Frequently Asked Questions (FAQs)
What are stem cells?
Stem cells are cells that have the potential to develop into some or many different cell types in the body, depending on whether they are multipotent or pluripotent. Serving as a sort of repair system, they can theoretically divide without limit to replenish other cells for as long as the person or animal is still alive. When a stem cell divides, each "daughter" cell has the potential to either remain a stem cell or become another type of cell with a more specialized function, such as a muscle cell, a red blood cell, or a brain cell.
For a discussion of the different kinds of stem cells, such as embryonic stem cells, adult stem cells, or induced pluripotent stem cells, see Stem Cell Basics.
What classes of stem cells are there?
Stem cells may be pluripotent or multipotent.
- Pluripotent stem cells can give rise to any type of cell in the body except those needed to support and develop a fetus in the womb.
- Stem cells that can give rise only to a small number of different cell types are called multipotent.
Where do stem cells come from?
There are several sources of stem cells. Pluripotent stem cells can be isolated from human embryos that are a few days old. Cells from these embryos can be used to create pluripotent stem cell "lines" —cell cultures that can be grown indefinitely in the laboratory. Pluripotent stem cell lines have also been developed from fetal tissue (older than 8 weeks of development).
In late 2007, scientists identified conditions that would allow some specialized adult human cells to be reprogrammed genetically to assume a stem cell-like state. These stem cells are called induced pluripotent stem cells (iPSCs). IPSCs are adult cells that have been genetically reprogrammed to an embryonic stem cell–like state by being forced to express genes and factors important for maintaining the defining properties of embryonic stem cells. Although these cells meet the defining criteria for pluripotent stem cells, it is not known if iPSCs and embryonic stem cells differ in clinically significant ways. Mouse iPSCs were first reported in 2006, and human iPSCs were first reported in late 2007. Mouse iPSCs demonstrate important characteristics of pluripotent stem cells, including expressing stem cell markers, forming tumors containing cells from all three germ layers, and being able to contribute to many different tissues when injected into mouse embryos at a very early stage in development. Human iPSCs also express stem cell markers and are capable of generating cells characteristic of all three germ layers.
Although additional research is needed, iPSCs are already useful tools for drug development and modeling of diseases, and scientists hope to use them in transplantation medicine. Viruses are currently used to introduce the reprogramming factors into adult cells, and this process must be carefully controlled and tested before the technique can lead to useful treatments for humans. In animal studies, the virus used to introduce the stem cell factors sometimes causes cancers. Researchers are currently investigating non-viral delivery strategies.
Non-embryonic (including adult and umbilical cord blood) stem cells have been identified in many organs and tissues. Typically there is a very small number of multipotent stem cells in each tissue, and these cells have a limited capacity for proliferation, thus making it difficult to generate large quantities of these cells in the laboratory. Stem cells are thought to reside in a specific area of each tissue (called a "stem cell niche") where they may remain quiescent (non-dividing) for many years until they are activated by a normal need for more cells, or by disease or tissue injury. These cells are also called somatic stem cells.
Why do scientists want to use stem cell lines?

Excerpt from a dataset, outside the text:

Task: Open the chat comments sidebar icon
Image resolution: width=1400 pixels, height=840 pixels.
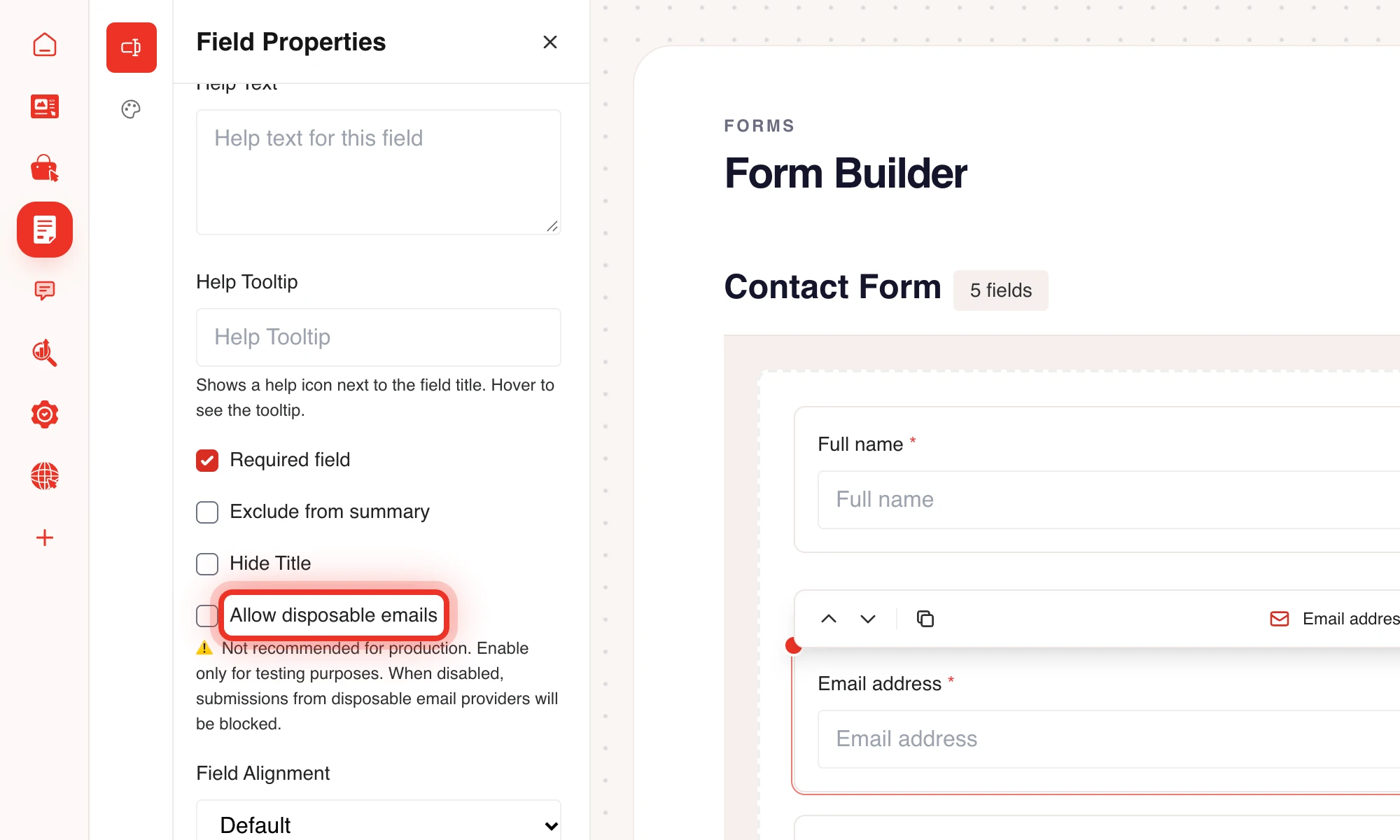Action: 45,290
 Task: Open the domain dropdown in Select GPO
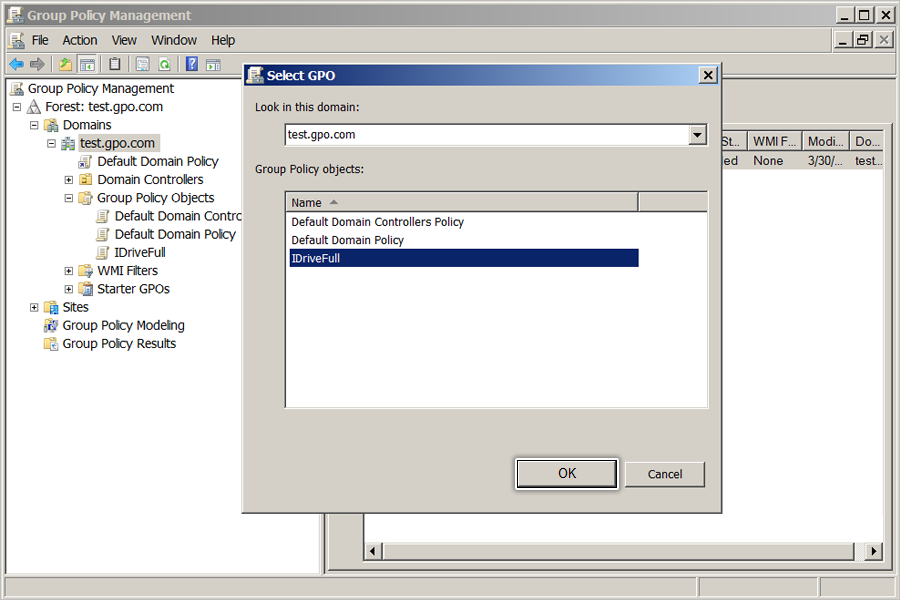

Once a stem cell line is established from a cell in the body, it is essentially immortal, no matter how it was derived. That is, the researcher using the line will not have to go through the rigorous procedure necessary to isolate stem cells again. Once established, a cell line can be grown in the laboratory indefinitely and cells may be frozen for storage or distribution to other researchers.
Stem cell lines grown in the lab provide scientists with the opportunity to "engineer" them for use in transplantation or treatment of diseases. For example, before scientists can use any type of tissue, organ, or cell for transplantation, they must overcome attempts by a patient's immune system to reject the transplant. In the future, scientists may be able to modify human stem cell lines in the laboratory by using gene therapy or other techniques to overcome this immune rejection. Scientists might also be able to replace damaged genes or add new genes to stem cells in order to give them characteristics that can ultimately treat diseases.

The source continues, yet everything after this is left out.